EXERCISE INSTRUCTIONS: Wherever a line below holds the word "green", copy that line.

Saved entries
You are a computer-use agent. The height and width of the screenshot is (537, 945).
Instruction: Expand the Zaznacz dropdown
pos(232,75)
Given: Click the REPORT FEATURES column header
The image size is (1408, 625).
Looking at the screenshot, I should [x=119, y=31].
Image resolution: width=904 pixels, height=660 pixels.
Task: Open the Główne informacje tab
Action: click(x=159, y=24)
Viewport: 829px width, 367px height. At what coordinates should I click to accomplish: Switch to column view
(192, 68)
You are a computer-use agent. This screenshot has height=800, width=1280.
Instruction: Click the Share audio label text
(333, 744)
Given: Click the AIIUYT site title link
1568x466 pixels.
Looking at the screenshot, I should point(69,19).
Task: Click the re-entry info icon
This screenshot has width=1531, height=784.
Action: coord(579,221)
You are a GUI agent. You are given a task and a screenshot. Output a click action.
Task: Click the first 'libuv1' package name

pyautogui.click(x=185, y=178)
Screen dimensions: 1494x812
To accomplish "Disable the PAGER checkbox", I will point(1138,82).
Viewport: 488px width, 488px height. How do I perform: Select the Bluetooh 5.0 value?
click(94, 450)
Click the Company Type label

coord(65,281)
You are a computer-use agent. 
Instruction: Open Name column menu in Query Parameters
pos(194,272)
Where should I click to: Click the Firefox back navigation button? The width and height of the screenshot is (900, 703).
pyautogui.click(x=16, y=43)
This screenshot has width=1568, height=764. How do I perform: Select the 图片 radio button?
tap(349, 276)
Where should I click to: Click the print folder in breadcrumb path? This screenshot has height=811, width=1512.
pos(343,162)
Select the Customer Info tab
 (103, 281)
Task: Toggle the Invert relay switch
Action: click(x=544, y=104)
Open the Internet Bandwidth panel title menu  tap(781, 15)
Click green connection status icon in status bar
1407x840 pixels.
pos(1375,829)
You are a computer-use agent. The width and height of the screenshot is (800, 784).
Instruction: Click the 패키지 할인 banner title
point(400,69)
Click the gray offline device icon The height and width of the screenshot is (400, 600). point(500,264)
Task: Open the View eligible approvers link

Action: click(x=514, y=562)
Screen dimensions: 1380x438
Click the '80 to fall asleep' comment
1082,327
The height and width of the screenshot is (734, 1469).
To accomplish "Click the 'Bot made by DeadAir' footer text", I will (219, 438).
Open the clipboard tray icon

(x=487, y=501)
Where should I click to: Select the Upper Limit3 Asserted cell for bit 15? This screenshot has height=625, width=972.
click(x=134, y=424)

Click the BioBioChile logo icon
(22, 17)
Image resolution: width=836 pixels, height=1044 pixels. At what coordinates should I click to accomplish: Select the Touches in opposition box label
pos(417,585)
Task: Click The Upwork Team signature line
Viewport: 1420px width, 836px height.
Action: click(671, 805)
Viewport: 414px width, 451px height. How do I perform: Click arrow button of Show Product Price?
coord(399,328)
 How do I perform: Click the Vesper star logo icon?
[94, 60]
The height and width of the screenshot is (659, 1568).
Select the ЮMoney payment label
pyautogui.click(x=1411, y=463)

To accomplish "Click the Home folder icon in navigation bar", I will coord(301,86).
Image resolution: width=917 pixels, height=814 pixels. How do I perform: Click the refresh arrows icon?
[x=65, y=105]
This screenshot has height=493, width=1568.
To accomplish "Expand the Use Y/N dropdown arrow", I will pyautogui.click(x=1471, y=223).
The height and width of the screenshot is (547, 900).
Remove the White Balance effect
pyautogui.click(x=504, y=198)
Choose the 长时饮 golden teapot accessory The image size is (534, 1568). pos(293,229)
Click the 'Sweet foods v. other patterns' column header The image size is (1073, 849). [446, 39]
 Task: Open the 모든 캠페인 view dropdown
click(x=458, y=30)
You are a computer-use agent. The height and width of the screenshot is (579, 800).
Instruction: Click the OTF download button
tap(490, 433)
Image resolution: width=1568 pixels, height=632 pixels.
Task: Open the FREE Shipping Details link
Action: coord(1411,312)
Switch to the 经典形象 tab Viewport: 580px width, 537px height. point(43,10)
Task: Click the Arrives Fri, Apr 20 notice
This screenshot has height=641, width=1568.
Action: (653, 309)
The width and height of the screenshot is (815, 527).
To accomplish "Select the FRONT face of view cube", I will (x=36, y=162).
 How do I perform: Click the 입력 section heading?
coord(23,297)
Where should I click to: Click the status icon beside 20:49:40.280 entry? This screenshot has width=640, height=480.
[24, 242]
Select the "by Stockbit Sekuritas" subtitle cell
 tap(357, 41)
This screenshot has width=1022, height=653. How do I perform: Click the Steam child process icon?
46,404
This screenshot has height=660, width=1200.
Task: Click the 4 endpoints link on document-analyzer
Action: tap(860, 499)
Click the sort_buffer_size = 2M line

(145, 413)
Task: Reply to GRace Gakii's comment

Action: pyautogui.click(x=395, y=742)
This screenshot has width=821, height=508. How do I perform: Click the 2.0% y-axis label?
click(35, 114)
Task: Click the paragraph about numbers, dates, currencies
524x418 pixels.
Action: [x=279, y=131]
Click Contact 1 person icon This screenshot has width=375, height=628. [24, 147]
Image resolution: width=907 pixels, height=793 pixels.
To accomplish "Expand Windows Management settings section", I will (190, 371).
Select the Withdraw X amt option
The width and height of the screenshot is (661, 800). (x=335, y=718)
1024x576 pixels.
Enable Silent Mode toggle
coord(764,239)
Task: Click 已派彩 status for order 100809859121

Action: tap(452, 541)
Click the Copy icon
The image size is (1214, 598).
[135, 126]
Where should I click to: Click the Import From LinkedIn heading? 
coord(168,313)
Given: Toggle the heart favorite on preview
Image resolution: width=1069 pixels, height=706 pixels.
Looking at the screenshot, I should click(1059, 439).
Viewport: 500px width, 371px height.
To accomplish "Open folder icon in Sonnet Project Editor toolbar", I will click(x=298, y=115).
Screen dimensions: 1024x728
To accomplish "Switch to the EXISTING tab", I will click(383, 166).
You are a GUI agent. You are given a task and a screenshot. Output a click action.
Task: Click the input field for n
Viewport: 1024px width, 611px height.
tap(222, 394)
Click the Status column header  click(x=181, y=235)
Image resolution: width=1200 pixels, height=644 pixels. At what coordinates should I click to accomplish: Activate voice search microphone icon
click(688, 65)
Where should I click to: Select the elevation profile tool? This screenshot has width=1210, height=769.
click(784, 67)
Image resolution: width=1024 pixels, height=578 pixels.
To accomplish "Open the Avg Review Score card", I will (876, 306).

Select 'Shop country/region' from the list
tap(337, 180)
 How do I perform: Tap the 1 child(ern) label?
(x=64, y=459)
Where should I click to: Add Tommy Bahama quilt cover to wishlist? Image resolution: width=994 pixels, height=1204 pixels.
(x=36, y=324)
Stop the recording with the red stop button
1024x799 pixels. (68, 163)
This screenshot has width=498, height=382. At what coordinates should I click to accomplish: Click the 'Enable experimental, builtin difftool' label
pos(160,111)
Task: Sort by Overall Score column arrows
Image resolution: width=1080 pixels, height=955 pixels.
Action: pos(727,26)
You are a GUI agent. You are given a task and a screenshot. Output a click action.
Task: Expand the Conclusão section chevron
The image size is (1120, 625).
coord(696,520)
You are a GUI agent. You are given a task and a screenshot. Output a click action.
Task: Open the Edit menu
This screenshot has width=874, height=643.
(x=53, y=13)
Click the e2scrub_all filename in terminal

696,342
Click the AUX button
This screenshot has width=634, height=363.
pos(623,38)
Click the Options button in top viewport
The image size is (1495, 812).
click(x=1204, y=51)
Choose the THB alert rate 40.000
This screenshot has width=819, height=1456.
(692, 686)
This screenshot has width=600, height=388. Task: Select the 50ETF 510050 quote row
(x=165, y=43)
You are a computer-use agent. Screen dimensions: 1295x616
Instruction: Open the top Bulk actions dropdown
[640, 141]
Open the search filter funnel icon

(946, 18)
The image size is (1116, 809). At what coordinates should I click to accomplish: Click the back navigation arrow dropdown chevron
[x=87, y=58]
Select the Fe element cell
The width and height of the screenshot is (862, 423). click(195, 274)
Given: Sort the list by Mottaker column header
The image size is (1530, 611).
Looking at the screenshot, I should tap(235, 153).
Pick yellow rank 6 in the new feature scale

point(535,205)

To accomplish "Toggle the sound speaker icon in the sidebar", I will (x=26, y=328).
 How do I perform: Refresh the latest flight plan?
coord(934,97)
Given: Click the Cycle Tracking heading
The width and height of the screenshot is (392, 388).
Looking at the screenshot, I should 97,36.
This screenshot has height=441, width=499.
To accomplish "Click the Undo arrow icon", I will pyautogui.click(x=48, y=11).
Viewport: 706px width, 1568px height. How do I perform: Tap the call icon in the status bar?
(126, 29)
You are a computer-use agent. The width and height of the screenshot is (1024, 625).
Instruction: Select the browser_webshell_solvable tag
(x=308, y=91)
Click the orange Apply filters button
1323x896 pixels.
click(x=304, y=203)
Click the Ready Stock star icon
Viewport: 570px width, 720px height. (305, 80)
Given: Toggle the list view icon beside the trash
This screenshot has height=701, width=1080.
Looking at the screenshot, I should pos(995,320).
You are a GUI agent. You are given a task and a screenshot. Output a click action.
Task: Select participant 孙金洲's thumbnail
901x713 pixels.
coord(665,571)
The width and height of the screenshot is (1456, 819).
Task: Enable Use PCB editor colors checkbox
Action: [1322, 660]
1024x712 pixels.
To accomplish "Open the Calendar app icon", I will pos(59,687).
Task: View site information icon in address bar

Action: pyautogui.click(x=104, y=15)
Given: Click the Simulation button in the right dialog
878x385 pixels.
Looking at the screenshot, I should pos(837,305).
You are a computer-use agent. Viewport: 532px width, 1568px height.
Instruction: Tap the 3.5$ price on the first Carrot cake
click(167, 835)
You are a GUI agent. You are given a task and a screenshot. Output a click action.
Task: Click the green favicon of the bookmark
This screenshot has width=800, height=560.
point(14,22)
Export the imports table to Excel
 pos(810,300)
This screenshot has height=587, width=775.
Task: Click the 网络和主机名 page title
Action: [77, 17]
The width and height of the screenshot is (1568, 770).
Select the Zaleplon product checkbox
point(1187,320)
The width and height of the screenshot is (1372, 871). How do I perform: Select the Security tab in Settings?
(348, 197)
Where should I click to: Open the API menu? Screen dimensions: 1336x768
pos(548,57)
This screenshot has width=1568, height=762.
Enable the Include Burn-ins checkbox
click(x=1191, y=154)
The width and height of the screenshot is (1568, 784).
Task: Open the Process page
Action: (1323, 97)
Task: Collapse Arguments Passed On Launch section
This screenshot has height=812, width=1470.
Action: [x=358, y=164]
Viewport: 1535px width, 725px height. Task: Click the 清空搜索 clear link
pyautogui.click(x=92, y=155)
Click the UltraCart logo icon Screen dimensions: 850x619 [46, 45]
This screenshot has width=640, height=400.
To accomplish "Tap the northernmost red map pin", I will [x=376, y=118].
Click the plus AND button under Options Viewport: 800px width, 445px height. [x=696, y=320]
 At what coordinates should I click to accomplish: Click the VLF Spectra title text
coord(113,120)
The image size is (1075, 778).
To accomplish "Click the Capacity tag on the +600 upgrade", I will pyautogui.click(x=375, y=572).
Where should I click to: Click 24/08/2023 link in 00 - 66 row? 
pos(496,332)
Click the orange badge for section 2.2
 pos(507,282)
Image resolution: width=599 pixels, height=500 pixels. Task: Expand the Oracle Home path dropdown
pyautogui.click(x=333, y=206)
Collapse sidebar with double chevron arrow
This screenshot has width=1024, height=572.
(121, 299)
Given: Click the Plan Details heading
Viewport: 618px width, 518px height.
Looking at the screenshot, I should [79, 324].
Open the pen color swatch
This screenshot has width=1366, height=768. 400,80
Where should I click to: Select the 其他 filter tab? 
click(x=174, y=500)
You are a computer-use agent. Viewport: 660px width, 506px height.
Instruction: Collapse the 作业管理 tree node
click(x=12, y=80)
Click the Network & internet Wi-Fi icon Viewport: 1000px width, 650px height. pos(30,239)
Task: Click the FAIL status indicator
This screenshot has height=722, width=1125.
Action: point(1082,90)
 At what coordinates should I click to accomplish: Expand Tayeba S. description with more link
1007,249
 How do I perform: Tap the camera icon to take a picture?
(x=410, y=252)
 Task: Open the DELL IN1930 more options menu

REPLY:
Click green connection status icon in status bar
Task: Click the green favicon of the bookmark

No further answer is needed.